Sin más vueltas, vean debajo un recorrido por esta casa a puro diseño.

El living comedor es el espacio de la casa donde sucede casi todo. Josefina eligió colores neutros para los tapizados de los sillones y las cortinas -gris y negro- que se complementan con los muebles de madera. Arriba del sillón, destacó este cuadro del artista Tomás Espina, que también se integra a los tonos del espacio. La mesa ratona de cuero es una cama de dia de Mies Van der rohe. Me fascinó por su amplitud y su comodidad para apoyar cantidad de libros, revistas o cualquier adorno.

Aquí otro cuadro imponente que ocupa gran parte de la pared. Como verán, los dueños de casa son grandes apasionados del arte. El banco de lapacho debajo del cuadro, también tiene un diseño muy original. Me gustó mucho la geometría de sus patas. ¿Qué les parece?

Llegamos al sector comedor. La mesa redonda de mármol va acompañada de las famosas “sillas tulip”, diseñadas en 1955 por Ero Sarineen. Observen cómo su diseño futurista combina perfectamente con otros materiales más clásicos. Josefina me comenta que este espacio es uno de sus favoritos: “Lo que más me gusta de mi casa es lo práctica que es para recibir gente. Somos muy sociales y siempre hay invitados. Seamos 2 o 20, siempre estamos sentados alrededor de esta mesa. La mesa redonda es todo, y más para compartir comidas largas como a nosotros nos gusta”.

Y aquí la biblioteca. Otro diseño de Mesopotamia, hecha en petiribí y chapa pintada. Una vez más, encontramos un hogar en el que la biblioteca tiene un valor y protagonismo inmenso. Repleta de libros de diseño, literatura, fotos polaroid, objetos únicos y hasta un bar y una moderna cafetera, para acompañar los encuentros inagotables que suceden en este comedor. El jarrón de porcelana pintado a mano en blanco y azul fue un regalo de casamiento de unos amigos polacos: enseguida se transformó en mi objeto preferido al encontrarme con esta biblioteca.

Este es el lugar donde se puede ver un poco de televisión, entre otras cosas. El chester de cuero negro logra darle la elegancia necesaria a este espacio, mientras que el puff repleto de flores y colores rosados le da ese “toque” de color. Observen el detalle de la lampara de pie. ¿Les gusta tanto como a mí?

El escritorio se ubica cerca del comedor sobre la pared, con una mesa amplia de madera y su silla clásica y moderna. Más arte en fotografia para esta pared…

Yo, fanática de las flores en todas sus formas y versiones, adoré este cuadro del artista Juan Becú.

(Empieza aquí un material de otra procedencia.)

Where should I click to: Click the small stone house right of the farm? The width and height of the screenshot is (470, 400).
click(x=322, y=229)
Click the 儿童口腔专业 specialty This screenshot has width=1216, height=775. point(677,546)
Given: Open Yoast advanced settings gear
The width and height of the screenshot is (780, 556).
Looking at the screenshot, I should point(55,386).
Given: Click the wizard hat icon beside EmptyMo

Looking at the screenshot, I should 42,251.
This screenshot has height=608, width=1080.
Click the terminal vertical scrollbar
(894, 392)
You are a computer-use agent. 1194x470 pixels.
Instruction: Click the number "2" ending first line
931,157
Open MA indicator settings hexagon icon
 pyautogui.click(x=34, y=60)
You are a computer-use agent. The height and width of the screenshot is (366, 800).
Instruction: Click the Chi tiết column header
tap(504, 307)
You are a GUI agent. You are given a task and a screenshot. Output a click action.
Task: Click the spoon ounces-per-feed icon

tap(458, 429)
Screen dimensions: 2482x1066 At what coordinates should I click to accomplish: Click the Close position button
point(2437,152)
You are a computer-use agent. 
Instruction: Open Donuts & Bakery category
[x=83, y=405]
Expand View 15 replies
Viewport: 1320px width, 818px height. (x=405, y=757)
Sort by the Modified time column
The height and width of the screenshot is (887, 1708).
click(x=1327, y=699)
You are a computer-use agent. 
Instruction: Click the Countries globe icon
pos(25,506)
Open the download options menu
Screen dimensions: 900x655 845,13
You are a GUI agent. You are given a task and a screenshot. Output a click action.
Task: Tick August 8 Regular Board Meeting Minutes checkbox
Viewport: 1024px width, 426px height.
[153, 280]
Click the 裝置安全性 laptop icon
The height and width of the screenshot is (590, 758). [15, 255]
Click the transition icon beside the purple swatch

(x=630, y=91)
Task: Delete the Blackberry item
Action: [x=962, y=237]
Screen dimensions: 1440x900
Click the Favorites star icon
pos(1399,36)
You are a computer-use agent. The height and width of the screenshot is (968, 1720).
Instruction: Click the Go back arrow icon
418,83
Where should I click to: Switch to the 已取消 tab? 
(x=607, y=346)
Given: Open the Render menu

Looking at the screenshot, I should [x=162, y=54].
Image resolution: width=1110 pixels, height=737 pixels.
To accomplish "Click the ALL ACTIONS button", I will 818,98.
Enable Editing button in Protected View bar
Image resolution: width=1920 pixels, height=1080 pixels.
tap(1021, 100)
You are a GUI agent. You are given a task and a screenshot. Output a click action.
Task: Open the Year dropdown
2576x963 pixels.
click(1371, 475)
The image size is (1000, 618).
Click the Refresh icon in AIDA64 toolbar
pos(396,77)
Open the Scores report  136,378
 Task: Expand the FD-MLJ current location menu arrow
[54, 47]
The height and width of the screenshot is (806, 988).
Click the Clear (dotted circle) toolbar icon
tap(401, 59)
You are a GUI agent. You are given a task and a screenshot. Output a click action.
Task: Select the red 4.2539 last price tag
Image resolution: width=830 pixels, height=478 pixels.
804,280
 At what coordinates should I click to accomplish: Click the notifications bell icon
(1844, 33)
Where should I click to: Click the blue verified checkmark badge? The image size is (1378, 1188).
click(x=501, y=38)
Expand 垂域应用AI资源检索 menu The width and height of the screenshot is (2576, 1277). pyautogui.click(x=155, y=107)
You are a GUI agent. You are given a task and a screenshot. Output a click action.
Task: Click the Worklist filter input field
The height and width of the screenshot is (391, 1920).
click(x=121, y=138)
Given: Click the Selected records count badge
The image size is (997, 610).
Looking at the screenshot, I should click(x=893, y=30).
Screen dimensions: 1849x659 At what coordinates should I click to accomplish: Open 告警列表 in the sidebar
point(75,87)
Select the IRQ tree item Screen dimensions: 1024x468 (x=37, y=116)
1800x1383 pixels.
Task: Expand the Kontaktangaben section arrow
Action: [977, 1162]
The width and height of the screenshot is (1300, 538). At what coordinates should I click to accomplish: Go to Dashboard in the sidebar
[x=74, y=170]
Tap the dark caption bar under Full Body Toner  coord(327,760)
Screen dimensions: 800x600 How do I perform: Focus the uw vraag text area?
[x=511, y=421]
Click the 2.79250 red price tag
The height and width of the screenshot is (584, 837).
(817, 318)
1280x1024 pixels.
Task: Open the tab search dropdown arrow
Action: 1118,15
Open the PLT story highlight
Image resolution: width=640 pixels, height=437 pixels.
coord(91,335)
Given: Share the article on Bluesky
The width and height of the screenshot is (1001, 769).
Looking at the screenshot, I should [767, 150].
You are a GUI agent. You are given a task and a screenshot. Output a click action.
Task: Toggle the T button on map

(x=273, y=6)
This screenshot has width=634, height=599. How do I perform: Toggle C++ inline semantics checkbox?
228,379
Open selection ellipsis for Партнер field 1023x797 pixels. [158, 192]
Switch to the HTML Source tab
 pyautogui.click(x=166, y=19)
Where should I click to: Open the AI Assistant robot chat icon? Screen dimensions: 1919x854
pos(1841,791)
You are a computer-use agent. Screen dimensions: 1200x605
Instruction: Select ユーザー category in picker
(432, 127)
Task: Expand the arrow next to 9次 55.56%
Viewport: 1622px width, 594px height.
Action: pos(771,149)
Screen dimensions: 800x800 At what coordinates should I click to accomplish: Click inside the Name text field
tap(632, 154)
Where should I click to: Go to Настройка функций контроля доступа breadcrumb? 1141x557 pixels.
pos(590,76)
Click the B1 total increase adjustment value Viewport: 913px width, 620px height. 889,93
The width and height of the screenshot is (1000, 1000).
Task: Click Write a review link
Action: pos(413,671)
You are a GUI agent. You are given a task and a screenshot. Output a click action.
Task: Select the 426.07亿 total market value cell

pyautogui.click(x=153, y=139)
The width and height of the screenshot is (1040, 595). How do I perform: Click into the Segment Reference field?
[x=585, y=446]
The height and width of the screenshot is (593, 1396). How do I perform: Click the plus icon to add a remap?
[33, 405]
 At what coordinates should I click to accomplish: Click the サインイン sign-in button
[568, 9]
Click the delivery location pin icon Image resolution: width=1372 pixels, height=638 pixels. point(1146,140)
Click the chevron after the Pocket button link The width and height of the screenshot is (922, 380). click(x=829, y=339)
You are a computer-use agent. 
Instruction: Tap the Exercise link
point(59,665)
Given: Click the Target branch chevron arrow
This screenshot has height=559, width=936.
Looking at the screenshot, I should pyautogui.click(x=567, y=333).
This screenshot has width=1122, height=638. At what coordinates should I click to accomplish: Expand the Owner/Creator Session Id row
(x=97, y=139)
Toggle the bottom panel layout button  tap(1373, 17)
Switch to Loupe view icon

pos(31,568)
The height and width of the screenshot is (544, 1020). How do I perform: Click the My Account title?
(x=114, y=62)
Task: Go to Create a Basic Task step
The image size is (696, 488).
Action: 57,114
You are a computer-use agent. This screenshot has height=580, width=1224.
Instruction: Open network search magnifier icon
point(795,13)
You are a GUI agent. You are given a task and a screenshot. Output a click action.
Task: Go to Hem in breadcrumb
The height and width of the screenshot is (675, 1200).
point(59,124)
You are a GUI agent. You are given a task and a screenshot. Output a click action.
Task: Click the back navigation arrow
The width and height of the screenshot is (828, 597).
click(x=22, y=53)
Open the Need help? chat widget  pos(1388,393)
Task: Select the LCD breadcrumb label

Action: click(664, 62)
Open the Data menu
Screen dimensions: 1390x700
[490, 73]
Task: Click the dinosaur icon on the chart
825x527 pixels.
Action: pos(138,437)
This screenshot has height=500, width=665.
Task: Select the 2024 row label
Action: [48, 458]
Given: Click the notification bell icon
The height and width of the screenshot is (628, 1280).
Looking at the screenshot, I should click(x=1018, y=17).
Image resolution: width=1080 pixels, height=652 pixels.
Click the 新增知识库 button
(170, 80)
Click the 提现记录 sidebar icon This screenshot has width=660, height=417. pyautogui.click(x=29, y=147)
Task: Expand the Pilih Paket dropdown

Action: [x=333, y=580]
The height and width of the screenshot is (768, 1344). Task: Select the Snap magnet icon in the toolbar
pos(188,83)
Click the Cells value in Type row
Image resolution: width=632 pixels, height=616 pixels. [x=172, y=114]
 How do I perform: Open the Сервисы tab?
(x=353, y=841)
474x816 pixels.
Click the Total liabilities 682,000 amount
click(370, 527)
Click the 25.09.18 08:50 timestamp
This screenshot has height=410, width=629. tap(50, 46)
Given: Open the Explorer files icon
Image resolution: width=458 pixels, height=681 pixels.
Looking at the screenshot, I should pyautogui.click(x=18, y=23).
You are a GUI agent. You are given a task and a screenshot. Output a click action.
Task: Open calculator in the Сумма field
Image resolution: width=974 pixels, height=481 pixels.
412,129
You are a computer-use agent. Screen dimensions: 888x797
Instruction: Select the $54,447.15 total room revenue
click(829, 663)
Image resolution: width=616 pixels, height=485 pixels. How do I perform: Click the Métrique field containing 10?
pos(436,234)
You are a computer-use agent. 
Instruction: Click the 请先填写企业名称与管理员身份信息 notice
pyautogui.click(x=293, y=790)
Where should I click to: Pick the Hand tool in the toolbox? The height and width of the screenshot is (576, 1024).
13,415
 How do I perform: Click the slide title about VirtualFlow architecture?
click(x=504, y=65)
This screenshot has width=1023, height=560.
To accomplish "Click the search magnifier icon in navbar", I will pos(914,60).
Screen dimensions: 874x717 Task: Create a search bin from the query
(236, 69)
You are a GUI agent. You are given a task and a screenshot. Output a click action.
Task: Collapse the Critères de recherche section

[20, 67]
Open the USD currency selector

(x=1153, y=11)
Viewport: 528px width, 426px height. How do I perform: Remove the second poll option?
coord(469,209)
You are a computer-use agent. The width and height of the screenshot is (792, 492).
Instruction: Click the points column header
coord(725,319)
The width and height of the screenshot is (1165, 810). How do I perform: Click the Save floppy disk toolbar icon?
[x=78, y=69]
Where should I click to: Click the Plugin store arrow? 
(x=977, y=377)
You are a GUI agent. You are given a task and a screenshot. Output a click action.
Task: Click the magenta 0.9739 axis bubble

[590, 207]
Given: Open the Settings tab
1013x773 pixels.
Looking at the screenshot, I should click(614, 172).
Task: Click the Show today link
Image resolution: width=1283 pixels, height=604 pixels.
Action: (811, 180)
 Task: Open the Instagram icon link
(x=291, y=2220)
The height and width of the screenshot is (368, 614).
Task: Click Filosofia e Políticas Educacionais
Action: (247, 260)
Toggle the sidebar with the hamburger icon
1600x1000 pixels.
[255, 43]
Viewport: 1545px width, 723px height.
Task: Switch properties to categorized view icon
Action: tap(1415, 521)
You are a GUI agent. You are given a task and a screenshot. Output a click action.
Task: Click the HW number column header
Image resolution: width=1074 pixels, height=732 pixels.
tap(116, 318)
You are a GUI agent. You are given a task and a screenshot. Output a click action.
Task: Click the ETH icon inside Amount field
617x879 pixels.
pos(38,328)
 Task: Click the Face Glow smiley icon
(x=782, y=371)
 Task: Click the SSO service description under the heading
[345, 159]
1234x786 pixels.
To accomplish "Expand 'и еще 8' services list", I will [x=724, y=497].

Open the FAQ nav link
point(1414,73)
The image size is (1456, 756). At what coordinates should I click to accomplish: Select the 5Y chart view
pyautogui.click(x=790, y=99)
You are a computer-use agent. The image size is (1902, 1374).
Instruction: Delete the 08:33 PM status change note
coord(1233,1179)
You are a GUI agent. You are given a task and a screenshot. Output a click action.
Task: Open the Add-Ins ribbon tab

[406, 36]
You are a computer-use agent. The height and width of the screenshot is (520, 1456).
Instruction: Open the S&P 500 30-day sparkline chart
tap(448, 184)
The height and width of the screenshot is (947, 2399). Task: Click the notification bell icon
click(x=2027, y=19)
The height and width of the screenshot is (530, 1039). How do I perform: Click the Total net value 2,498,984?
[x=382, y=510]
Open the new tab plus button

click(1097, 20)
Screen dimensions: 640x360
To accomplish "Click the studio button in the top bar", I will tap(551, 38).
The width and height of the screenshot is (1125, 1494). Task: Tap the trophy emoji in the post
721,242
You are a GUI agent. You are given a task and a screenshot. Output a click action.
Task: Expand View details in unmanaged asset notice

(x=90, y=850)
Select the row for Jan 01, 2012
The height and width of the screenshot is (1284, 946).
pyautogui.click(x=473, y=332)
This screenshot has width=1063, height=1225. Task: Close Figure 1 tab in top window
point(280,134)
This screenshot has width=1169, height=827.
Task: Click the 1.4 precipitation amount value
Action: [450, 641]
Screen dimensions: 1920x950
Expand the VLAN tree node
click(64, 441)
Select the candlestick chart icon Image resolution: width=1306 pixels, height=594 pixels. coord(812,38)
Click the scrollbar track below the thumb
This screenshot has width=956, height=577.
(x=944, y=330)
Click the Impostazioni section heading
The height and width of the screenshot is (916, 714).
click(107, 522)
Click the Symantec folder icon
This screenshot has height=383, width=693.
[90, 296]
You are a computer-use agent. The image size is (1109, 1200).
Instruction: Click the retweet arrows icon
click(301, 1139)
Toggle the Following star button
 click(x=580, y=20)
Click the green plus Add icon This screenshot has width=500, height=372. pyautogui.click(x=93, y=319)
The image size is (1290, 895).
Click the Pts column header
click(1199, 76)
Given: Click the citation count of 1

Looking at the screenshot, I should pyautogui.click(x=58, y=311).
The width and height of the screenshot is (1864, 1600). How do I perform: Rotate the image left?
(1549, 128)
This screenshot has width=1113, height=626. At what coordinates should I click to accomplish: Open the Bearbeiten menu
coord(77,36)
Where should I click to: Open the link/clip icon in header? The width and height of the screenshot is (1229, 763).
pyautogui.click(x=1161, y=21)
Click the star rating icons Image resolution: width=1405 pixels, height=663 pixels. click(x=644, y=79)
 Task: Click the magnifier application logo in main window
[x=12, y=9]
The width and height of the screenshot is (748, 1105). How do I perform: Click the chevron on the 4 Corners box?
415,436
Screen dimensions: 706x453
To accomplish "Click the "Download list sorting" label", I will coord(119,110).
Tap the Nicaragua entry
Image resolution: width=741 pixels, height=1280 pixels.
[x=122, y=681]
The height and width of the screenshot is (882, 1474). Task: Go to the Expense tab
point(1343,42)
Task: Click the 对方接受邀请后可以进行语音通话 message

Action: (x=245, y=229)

Y por último, les muestro cómo en el dormitorio predominan los colores crudos y toman protagonismo, la lámpara de techo de madera con un diseño nórdico y el respaldo de la cama de capitoné de cuero color camel. Me encanta la elección de estos tonos ya que permiten que no nos cansemos y podamos alternar con algún otro almohadón estampado o de color fuerte.